Britain's nuclear watchdog has hardened its stance against a proposal by U.S.-Japan joint venture GE Hitachi to dispose of UK radioactive waste in a plutonium-burning reactor but has not ended talks.
The Nuclear Decommissioning Authority (NDA), which advises the government on how best to manage the UK's growing plutonium stockpile, is considering a number of options including the fast-reactor design proposed by GE Hitachi in November.
The NDA has repeatedly ruled the multi-billion pound 600 megawatt (MW) reactor out of the running on the grounds that the technology lacks credibility for the purposes of plutonium disposal.
An email from Adrian Simper, the NDA's strategy and technology director, to GE Hitachi on November 29, which was obtained by Reuters, cited as a reason that the market did not expect to deploy them (the plutonium reactor design) commercially for several decades (until 2050).
In that email, Simper also told an unidentified official at GE Hitachi that the NDA wanted to use market-provided reactors because the government was not prepared to take technology risk on a new reactor.
The email also referred to a joint meeting in which NDA set out a hurdle for credibility that GE Hitachi had thus far failed to meet.
Hurdles included the safe management of recycling byproducts as well as finding a British utility willing to own and operate the reactor.
The NDA also demanded financial certainty that costs would be contained to about 2.5 billion pounds ($3.9 billion) and that the government would be insulated from technology deployment risks.
The correspondence concluded with an admission that the two parties have struggled to reach a clear agreement on the work necessary to demonstrate credibility, on which further progress depends.
Talks between GE Hitachi and NDA are expected to continue for several more months, an NDA spokesman said.
The front-runner proposal for converting the UK stockpile of waste plutonium - the biggest civilian stash in the world - involves making it into a mixed-oxide fuel for reuse in a new generation of thermal light water reactors.
The government said in December it preferred this option.

• _Dataset excerpt_:
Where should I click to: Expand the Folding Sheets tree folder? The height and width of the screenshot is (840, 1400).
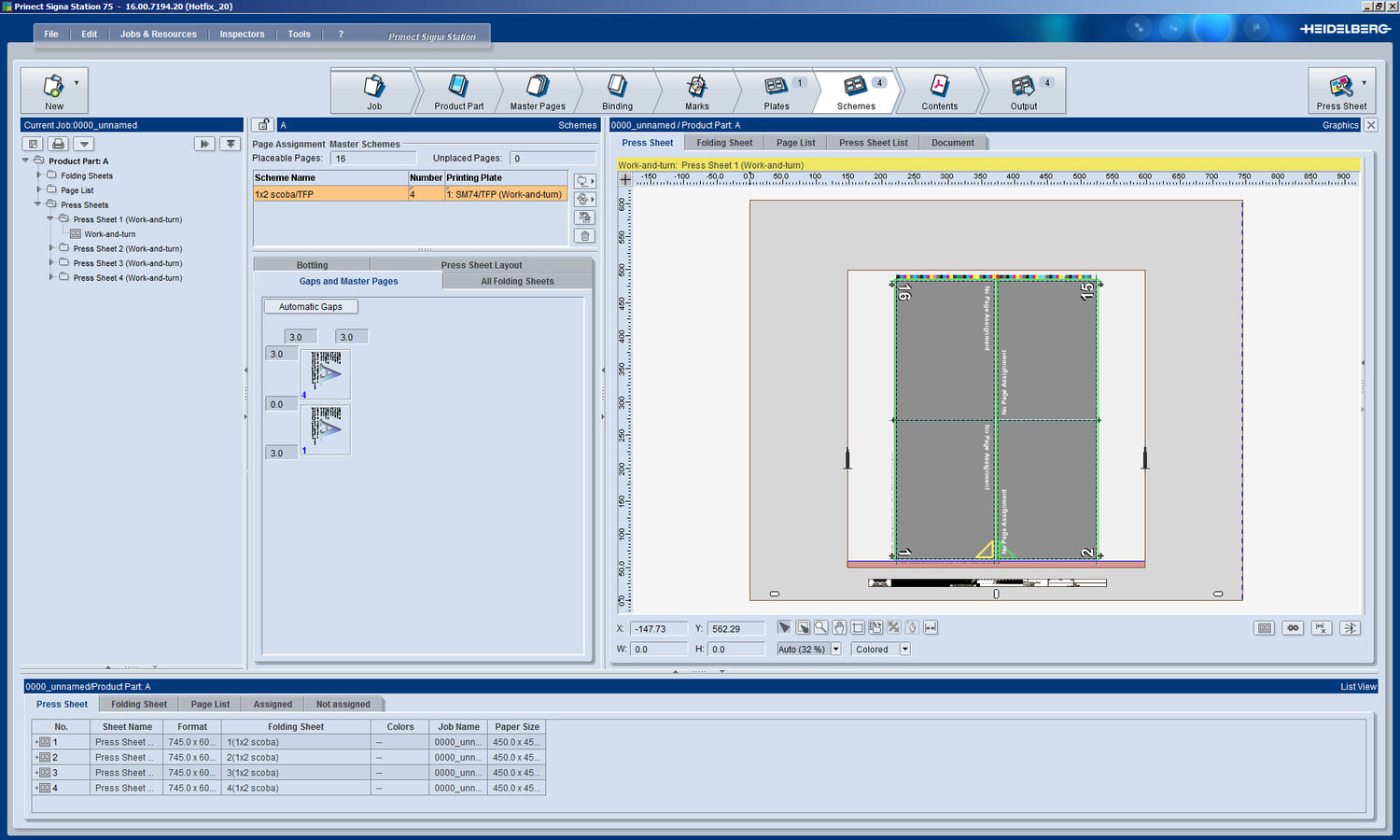pyautogui.click(x=39, y=175)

• _Problem set_:
A. Answer each question from the article on GE Hitachi's reactor proposal.
(i) What generating capacity does the proposed reactor have?
(ii) Until what year did the market not expect to deploy the plutonium reactor design commercially?
(iii) In which month did the government say it preferred the mixed-oxide fuel option?
B. Revise the article on GE Hitachi's reactor proposal. Begin at the words "The correspondence concluded" and stop after "NDA spokesman said.", with "clear agreement" replaced by "firm agreement".

• _List of answers_:
A.
(i) 600 megawatts (MW).
(ii) 2050.
(iii) December.

B.
The correspondence concluded with an admission that the two parties have struggled to reach a firm agreement on the work necessary to demonstrate credibility, on which further progress depends.
Talks between GE Hitachi and NDA are expected to continue for several more months, an NDA spokesman said.